Data extracted from a collection

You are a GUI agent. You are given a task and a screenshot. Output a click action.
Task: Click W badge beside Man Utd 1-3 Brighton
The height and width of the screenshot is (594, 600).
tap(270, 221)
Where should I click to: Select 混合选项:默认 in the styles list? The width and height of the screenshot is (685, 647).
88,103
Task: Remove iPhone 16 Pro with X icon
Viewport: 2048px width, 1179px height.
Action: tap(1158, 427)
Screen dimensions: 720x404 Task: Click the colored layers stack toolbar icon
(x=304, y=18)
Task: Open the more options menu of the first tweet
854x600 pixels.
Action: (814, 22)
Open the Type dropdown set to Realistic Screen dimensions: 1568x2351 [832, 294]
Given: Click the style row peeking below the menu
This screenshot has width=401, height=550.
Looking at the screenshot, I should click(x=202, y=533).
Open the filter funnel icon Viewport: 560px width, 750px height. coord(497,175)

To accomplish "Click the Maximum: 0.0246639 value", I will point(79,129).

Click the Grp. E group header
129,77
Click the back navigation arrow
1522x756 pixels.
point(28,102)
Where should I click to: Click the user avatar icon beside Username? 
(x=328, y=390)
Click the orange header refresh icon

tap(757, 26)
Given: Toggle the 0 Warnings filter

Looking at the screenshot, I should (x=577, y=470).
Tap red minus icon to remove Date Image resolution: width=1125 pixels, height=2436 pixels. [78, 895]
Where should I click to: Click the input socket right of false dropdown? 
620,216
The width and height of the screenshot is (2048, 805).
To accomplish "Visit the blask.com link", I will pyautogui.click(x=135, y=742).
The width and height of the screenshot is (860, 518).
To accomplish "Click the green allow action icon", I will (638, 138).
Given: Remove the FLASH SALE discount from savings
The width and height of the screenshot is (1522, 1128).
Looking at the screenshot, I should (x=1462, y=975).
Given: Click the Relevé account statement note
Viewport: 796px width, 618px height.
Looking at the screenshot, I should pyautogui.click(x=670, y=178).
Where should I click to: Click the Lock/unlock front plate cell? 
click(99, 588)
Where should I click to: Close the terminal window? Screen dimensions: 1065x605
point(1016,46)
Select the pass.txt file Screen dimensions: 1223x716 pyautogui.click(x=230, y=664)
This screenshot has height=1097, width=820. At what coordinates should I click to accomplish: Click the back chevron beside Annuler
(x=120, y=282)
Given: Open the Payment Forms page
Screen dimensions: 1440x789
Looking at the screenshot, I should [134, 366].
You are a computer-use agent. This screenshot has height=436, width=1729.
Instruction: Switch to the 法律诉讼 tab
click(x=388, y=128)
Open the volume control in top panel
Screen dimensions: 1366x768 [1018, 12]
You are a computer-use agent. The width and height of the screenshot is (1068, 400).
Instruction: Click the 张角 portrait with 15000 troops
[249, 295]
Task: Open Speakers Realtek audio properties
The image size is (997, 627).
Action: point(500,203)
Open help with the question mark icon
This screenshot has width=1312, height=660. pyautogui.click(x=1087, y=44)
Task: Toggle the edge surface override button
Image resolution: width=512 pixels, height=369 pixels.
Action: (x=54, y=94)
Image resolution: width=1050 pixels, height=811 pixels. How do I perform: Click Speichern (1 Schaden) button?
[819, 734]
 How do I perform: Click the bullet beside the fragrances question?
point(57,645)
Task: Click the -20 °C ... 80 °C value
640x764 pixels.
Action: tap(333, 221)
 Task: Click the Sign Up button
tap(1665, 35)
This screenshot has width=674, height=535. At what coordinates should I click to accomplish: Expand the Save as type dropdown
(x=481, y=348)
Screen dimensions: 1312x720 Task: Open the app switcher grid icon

**YOUR INSTRUCTIONS**. Repeat each entry above, matching every line exactly.

**SOLUTION**.
You are a GUI agent. You are given a task and a screenshot. Output a click action.
Task: Click W badge beside Man Utd 1-3 Brighton
The height and width of the screenshot is (594, 600).
tap(270, 221)
Where should I click to: Select 混合选项:默认 in the styles list? The width and height of the screenshot is (685, 647).
88,103
Task: Remove iPhone 16 Pro with X icon
Viewport: 2048px width, 1179px height.
Action: tap(1158, 427)
Screen dimensions: 720x404 Task: Click the colored layers stack toolbar icon
(x=304, y=18)
Task: Open the more options menu of the first tweet
854x600 pixels.
Action: (814, 22)
Open the Type dropdown set to Realistic Screen dimensions: 1568x2351 [832, 294]
Given: Click the style row peeking below the menu
This screenshot has width=401, height=550.
Looking at the screenshot, I should click(x=202, y=533).
Open the filter funnel icon Viewport: 560px width, 750px height. coord(497,175)

To accomplish "Click the Maximum: 0.0246639 value", I will point(79,129).

Click the Grp. E group header
129,77
Click the back navigation arrow
1522x756 pixels.
point(28,102)
Where should I click to: Click the user avatar icon beside Username? 
(x=328, y=390)
Click the orange header refresh icon

tap(757, 26)
Given: Toggle the 0 Warnings filter

Looking at the screenshot, I should (x=577, y=470).
Tap red minus icon to remove Date Image resolution: width=1125 pixels, height=2436 pixels. [78, 895]
Where should I click to: Click the input socket right of false dropdown? 
620,216
The width and height of the screenshot is (2048, 805).
To accomplish "Visit the blask.com link", I will pyautogui.click(x=135, y=742).
The width and height of the screenshot is (860, 518).
To accomplish "Click the green allow action icon", I will (638, 138).
Given: Remove the FLASH SALE discount from savings
The width and height of the screenshot is (1522, 1128).
Looking at the screenshot, I should (x=1462, y=975).
Given: Click the Relevé account statement note
Viewport: 796px width, 618px height.
Looking at the screenshot, I should pyautogui.click(x=670, y=178).
Where should I click to: Click the Lock/unlock front plate cell? 
click(99, 588)
Where should I click to: Close the terminal window? Screen dimensions: 1065x605
point(1016,46)
Select the pass.txt file Screen dimensions: 1223x716 pyautogui.click(x=230, y=664)
This screenshot has height=1097, width=820. At what coordinates should I click to accomplish: Click the back chevron beside Annuler
(x=120, y=282)
Given: Open the Payment Forms page
Screen dimensions: 1440x789
Looking at the screenshot, I should [134, 366].
You are a computer-use agent. This screenshot has height=436, width=1729.
Instruction: Switch to the 法律诉讼 tab
click(x=388, y=128)
Open the volume control in top panel
Screen dimensions: 1366x768 [1018, 12]
You are a computer-use agent. The width and height of the screenshot is (1068, 400).
Instruction: Click the 张角 portrait with 15000 troops
[249, 295]
Task: Open Speakers Realtek audio properties
The image size is (997, 627).
Action: point(500,203)
Open help with the question mark icon
This screenshot has width=1312, height=660. pyautogui.click(x=1087, y=44)
Task: Toggle the edge surface override button
Image resolution: width=512 pixels, height=369 pixels.
Action: (x=54, y=94)
Image resolution: width=1050 pixels, height=811 pixels. How do I perform: Click Speichern (1 Schaden) button?
[819, 734]
 How do I perform: Click the bullet beside the fragrances question?
point(57,645)
Task: Click the -20 °C ... 80 °C value
640x764 pixels.
Action: tap(333, 221)
 Task: Click the Sign Up button
tap(1665, 35)
This screenshot has width=674, height=535. At what coordinates should I click to accomplish: Expand the Save as type dropdown
(x=481, y=348)
Screen dimensions: 1312x720 Task: Open the app switcher grid icon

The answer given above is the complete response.